** Opening EXTRACTED RECORDS block **
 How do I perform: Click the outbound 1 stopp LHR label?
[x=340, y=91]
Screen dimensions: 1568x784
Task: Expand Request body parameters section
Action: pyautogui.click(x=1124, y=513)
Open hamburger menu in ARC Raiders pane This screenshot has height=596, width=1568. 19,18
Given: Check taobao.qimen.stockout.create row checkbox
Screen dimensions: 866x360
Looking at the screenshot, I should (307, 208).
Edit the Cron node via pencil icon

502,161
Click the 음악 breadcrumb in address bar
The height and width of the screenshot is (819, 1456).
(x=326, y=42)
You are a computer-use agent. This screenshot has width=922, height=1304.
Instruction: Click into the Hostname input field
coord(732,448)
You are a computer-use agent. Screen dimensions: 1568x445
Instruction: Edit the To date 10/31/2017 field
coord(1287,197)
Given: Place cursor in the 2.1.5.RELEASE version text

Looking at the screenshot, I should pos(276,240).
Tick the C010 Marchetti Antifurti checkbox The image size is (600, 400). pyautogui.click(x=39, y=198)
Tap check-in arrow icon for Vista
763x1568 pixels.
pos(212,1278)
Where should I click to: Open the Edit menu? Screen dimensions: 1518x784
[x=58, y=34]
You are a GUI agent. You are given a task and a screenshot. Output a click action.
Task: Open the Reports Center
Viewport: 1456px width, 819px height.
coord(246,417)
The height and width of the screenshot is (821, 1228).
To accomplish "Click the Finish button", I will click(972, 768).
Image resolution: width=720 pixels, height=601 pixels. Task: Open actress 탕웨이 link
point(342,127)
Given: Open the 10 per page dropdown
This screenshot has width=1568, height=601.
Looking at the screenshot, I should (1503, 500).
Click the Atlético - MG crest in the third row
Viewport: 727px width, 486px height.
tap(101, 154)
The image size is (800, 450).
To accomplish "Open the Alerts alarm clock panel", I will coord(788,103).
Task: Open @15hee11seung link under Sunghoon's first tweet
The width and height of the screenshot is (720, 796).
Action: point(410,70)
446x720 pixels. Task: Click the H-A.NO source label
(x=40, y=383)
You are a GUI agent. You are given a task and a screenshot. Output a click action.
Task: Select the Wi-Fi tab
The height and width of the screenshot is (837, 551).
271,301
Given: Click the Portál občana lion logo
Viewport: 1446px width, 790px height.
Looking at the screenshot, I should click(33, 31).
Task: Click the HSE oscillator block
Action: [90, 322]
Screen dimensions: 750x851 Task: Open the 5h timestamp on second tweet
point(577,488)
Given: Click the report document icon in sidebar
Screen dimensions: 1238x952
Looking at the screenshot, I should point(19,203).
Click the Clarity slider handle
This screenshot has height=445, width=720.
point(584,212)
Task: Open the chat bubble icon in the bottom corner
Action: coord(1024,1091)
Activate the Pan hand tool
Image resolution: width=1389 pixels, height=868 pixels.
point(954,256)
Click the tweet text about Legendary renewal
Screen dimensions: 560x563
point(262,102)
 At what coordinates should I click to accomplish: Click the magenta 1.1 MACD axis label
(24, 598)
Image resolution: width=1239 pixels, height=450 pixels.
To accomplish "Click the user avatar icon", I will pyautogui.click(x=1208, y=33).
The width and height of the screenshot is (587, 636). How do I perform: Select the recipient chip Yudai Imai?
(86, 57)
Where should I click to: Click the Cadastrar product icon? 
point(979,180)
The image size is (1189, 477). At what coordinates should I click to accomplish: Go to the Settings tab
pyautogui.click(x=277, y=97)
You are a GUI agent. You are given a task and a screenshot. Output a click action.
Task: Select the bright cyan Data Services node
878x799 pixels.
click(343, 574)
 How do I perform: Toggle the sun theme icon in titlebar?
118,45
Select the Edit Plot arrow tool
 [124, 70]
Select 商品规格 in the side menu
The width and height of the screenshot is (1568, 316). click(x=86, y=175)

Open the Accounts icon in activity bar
** Closing EXTRACTED RECORDS block **
Each line of the data is to be transcribed exactly, with nothing left out.

=== SOLUTION TO THIS PROBLEM ===
 How do I perform: Click the outbound 1 stopp LHR label?
[x=340, y=91]
Screen dimensions: 1568x784
Task: Expand Request body parameters section
Action: pyautogui.click(x=1124, y=513)
Open hamburger menu in ARC Raiders pane This screenshot has height=596, width=1568. 19,18
Given: Check taobao.qimen.stockout.create row checkbox
Screen dimensions: 866x360
Looking at the screenshot, I should (307, 208).
Edit the Cron node via pencil icon

502,161
Click the 음악 breadcrumb in address bar
The height and width of the screenshot is (819, 1456).
(x=326, y=42)
You are a computer-use agent. This screenshot has width=922, height=1304.
Instruction: Click into the Hostname input field
coord(732,448)
You are a computer-use agent. Screen dimensions: 1568x445
Instruction: Edit the To date 10/31/2017 field
coord(1287,197)
Given: Place cursor in the 2.1.5.RELEASE version text

Looking at the screenshot, I should pos(276,240).
Tick the C010 Marchetti Antifurti checkbox The image size is (600, 400). pyautogui.click(x=39, y=198)
Tap check-in arrow icon for Vista
763x1568 pixels.
pos(212,1278)
Where should I click to: Open the Edit menu? Screen dimensions: 1518x784
[x=58, y=34]
You are a GUI agent. You are given a task and a screenshot. Output a click action.
Task: Open the Reports Center
Viewport: 1456px width, 819px height.
coord(246,417)
The height and width of the screenshot is (821, 1228).
To accomplish "Click the Finish button", I will click(972, 768).
Image resolution: width=720 pixels, height=601 pixels. Task: Open actress 탕웨이 link
point(342,127)
Given: Open the 10 per page dropdown
This screenshot has width=1568, height=601.
Looking at the screenshot, I should (1503, 500).
Click the Atlético - MG crest in the third row
Viewport: 727px width, 486px height.
tap(101, 154)
The image size is (800, 450).
To accomplish "Open the Alerts alarm clock panel", I will coord(788,103).
Task: Open @15hee11seung link under Sunghoon's first tweet
The width and height of the screenshot is (720, 796).
Action: point(410,70)
446x720 pixels. Task: Click the H-A.NO source label
(x=40, y=383)
You are a GUI agent. You are given a task and a screenshot. Output a click action.
Task: Select the Wi-Fi tab
The height and width of the screenshot is (837, 551).
271,301
Given: Click the Portál občana lion logo
Viewport: 1446px width, 790px height.
Looking at the screenshot, I should click(33, 31).
Task: Click the HSE oscillator block
Action: [90, 322]
Screen dimensions: 750x851 Task: Open the 5h timestamp on second tweet
point(577,488)
Given: Click the report document icon in sidebar
Screen dimensions: 1238x952
Looking at the screenshot, I should point(19,203).
Click the Clarity slider handle
This screenshot has height=445, width=720.
point(584,212)
Task: Open the chat bubble icon in the bottom corner
Action: coord(1024,1091)
Activate the Pan hand tool
Image resolution: width=1389 pixels, height=868 pixels.
point(954,256)
Click the tweet text about Legendary renewal
Screen dimensions: 560x563
point(262,102)
 At what coordinates should I click to accomplish: Click the magenta 1.1 MACD axis label
(24, 598)
Image resolution: width=1239 pixels, height=450 pixels.
To accomplish "Click the user avatar icon", I will pyautogui.click(x=1208, y=33).
The width and height of the screenshot is (587, 636). How do I perform: Select the recipient chip Yudai Imai?
(86, 57)
Where should I click to: Click the Cadastrar product icon? 
point(979,180)
The image size is (1189, 477). At what coordinates should I click to accomplish: Go to the Settings tab
pyautogui.click(x=277, y=97)
You are a GUI agent. You are given a task and a screenshot. Output a click action.
Task: Select the bright cyan Data Services node
878x799 pixels.
click(343, 574)
 How do I perform: Toggle the sun theme icon in titlebar?
118,45
Select the Edit Plot arrow tool
 [124, 70]
Select 商品规格 in the side menu
The width and height of the screenshot is (1568, 316). click(x=86, y=175)

Open the Accounts icon in activity bar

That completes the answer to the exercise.